Every entry must be reproduced word for word.

= = = = =

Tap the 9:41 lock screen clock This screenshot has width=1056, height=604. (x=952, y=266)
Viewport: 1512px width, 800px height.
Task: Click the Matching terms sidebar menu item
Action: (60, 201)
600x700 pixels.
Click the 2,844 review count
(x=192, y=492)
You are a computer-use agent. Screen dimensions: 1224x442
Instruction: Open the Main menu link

= = = = =

## [Answer to this problem]
Tap the 9:41 lock screen clock This screenshot has width=1056, height=604. (x=952, y=266)
Viewport: 1512px width, 800px height.
Task: Click the Matching terms sidebar menu item
Action: (60, 201)
600x700 pixels.
Click the 2,844 review count
(x=192, y=492)
You are a computer-use agent. Screen dimensions: 1224x442
Instruction: Open the Main menu link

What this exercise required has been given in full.